Women have the equal right to an adequate standard of living, including the right to food, clothing, and housing. This applies to women involved in the drug trade and dependent on illicit drug economies.
In accordance with this right, States should:
i. Develop specific, viable, and sustainable economic alternatives for women who are particularly at risk of exploitation in the illicit drug economy, including women who use drugs, poor women (whether urban or rural), and women from indigenous and ethnic minority communities.
ii. Take all necessary legislative, administrative, and policy measures to ensure that women’s specific needs and circumstances are taken into account in efforts to address involvement in the drug trade and dependence on illicit drug economies.
iii. Adhere to international standards in all efforts to address and respond to drug-related criminality among women.

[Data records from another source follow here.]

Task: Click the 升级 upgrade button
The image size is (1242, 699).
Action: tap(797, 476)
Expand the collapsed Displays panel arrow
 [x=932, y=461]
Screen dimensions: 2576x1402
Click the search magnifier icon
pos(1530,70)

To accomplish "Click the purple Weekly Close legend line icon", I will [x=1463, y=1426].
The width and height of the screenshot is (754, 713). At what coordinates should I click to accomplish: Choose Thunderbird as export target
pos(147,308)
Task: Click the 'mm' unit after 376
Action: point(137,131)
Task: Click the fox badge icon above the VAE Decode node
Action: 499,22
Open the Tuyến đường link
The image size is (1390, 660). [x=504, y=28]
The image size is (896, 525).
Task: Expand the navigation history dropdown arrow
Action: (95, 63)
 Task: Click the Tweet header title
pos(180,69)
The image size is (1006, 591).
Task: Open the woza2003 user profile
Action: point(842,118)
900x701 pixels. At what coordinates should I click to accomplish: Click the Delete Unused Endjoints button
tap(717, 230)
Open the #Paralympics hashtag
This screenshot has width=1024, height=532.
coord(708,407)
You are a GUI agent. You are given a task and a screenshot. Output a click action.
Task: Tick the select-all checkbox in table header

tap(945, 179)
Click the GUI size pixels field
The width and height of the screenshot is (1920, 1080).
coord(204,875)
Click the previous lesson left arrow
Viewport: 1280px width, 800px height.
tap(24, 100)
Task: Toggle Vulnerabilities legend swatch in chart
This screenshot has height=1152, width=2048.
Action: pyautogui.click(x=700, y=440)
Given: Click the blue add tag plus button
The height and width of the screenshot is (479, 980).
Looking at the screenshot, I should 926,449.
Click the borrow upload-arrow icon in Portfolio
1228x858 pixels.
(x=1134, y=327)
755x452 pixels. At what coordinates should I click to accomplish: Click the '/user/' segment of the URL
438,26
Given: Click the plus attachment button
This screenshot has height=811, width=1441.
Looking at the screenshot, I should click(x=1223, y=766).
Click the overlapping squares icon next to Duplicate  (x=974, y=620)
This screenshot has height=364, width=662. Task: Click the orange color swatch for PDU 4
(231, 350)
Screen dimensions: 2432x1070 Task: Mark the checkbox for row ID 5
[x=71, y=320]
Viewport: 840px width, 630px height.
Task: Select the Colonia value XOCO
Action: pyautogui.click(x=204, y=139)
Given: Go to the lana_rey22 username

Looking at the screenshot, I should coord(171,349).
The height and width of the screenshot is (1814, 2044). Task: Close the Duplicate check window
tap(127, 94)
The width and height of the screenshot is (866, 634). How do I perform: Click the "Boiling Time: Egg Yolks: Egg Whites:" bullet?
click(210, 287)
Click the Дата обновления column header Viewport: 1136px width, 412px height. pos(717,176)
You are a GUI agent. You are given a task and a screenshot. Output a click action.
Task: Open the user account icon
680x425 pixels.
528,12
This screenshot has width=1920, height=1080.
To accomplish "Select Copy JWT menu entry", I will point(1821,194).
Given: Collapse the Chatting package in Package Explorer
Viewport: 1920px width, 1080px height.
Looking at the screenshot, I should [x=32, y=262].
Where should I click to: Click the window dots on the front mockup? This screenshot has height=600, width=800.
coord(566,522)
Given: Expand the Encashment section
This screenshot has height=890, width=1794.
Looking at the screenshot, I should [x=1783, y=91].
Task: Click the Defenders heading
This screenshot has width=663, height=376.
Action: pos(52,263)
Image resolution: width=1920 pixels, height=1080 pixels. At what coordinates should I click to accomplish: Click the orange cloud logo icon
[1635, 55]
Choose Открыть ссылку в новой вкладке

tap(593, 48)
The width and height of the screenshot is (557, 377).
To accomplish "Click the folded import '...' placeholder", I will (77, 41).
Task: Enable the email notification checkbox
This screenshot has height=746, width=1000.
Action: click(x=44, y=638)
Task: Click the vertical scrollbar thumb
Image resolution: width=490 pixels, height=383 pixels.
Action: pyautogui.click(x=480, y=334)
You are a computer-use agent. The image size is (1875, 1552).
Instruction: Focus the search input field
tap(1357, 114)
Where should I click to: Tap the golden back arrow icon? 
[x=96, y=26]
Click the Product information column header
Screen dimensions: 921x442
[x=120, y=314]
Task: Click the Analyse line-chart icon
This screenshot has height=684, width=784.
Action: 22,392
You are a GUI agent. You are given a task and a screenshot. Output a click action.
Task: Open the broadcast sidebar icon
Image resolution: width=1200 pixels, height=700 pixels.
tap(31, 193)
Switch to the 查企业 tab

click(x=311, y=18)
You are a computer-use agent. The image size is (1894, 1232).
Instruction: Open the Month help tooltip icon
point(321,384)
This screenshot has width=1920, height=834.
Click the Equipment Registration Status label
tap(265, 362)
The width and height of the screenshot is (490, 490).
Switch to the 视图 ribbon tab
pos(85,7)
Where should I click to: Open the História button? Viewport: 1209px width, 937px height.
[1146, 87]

iv. Make available gender-specific interventions that aim primarily at diversion from the criminal justice system, and address the underlying factors leading to women coming into contact with the criminal justice system.
With regard to sentencing for drug-related offences, States should:
v. Legislate for and prioritise non-custodial sentences for pregnant women where possible and appropriate.
vi. Ensure that courts have the power to consider mitigating factors in light of women’s caretaking responsibilities, such as lack of criminal history and relative non-severity and nature of the criminal conduct.
vii. Ensure the earliest possible transfer of non-resident foreign-national women prisoners, following the request or informed consent of the woman concerned.